WORKING DATA >>
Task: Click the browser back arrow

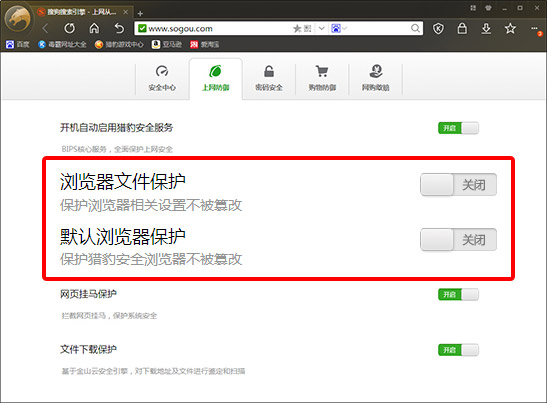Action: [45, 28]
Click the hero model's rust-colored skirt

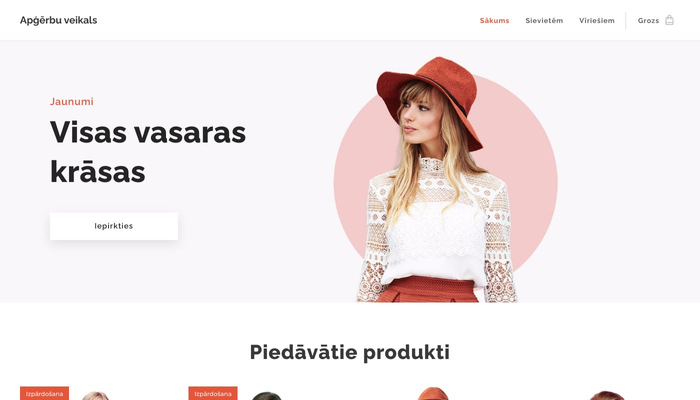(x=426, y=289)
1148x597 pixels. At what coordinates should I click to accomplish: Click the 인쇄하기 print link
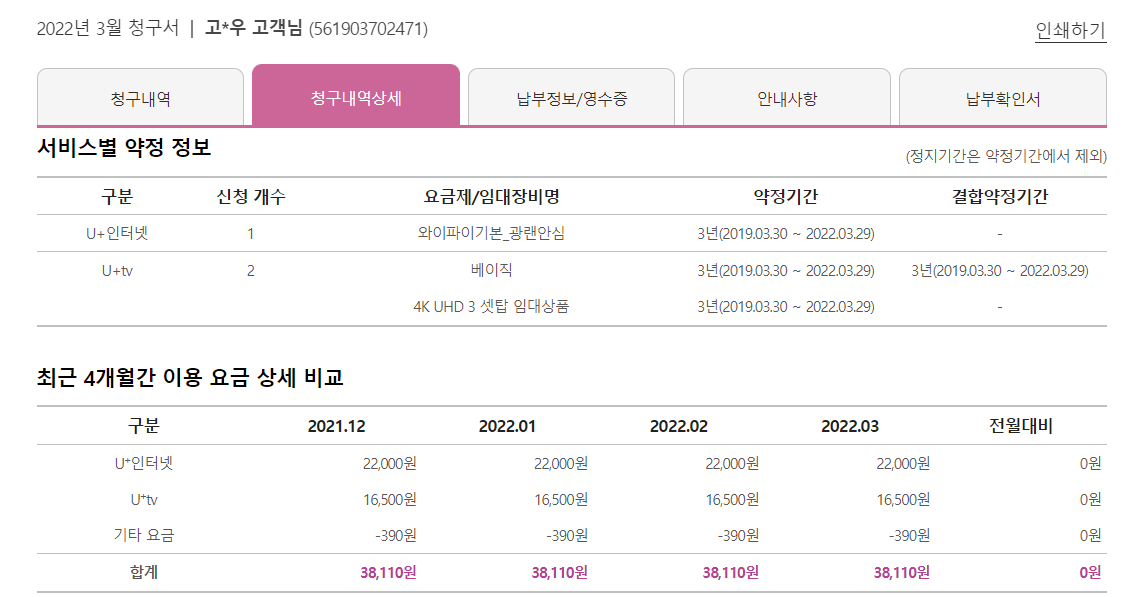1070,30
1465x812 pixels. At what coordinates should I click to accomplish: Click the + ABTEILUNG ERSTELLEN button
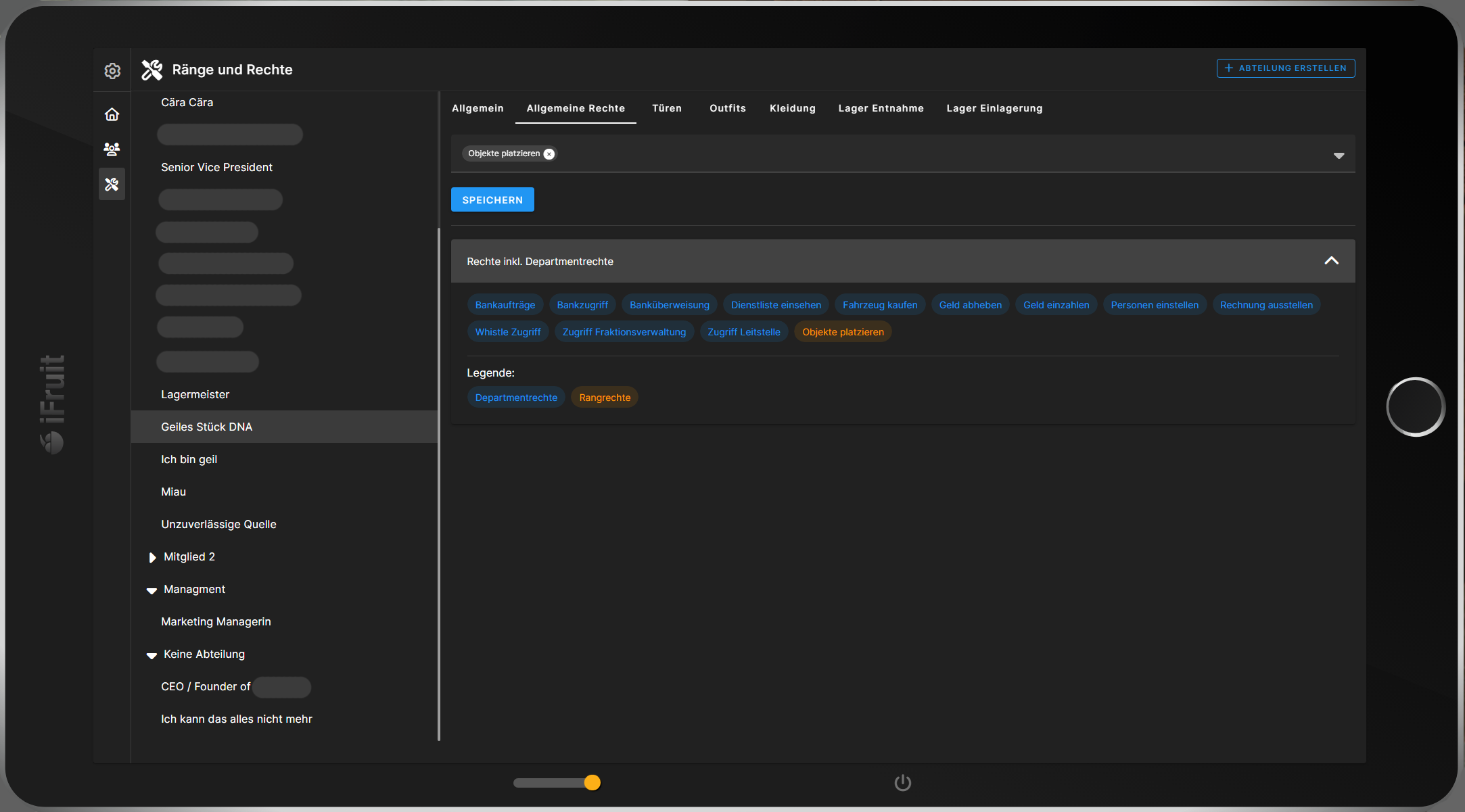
---
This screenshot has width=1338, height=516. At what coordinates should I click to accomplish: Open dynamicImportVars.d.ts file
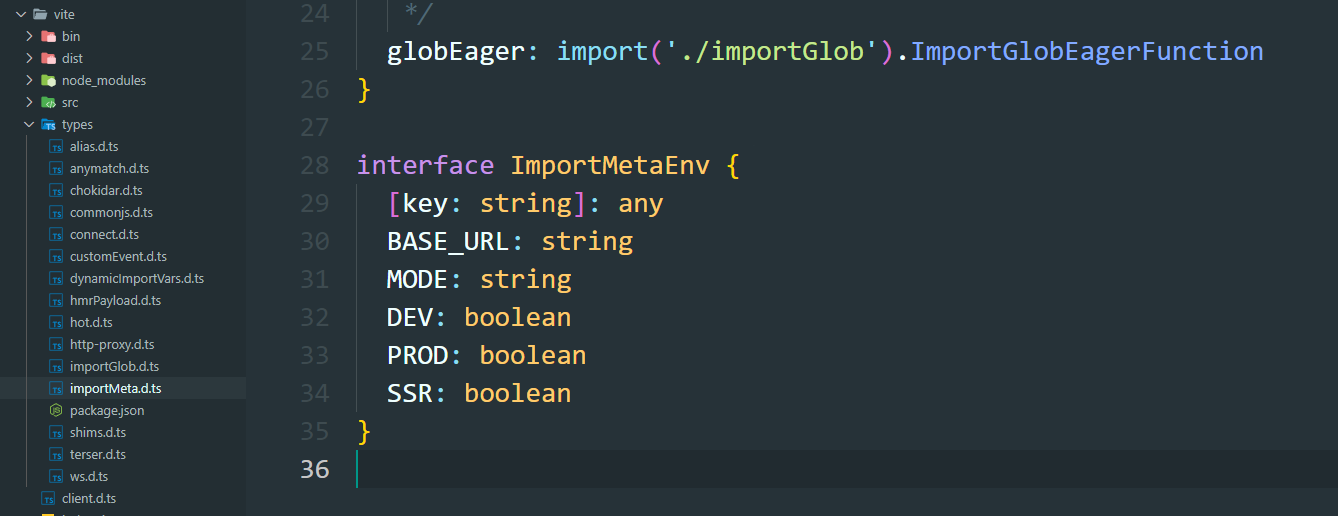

ABOUT THIS TASK >>
After locating the line containing "Task: Click the browser back arrow" in the entries above, return it and every line after it exactly, ending at the line containing "1465x812 pixels. At", without pictures.

RESULT OF THIS TASK >>
Task: Click the browser back arrow

Action: [45, 28]
Click the hero model's rust-colored skirt

(x=426, y=289)
1148x597 pixels. At what coordinates should I click to accomplish: Click the 인쇄하기 print link
1070,30
1465x812 pixels. At what coordinates should I click to accomplish: Click the + ABTEILUNG ERSTELLEN button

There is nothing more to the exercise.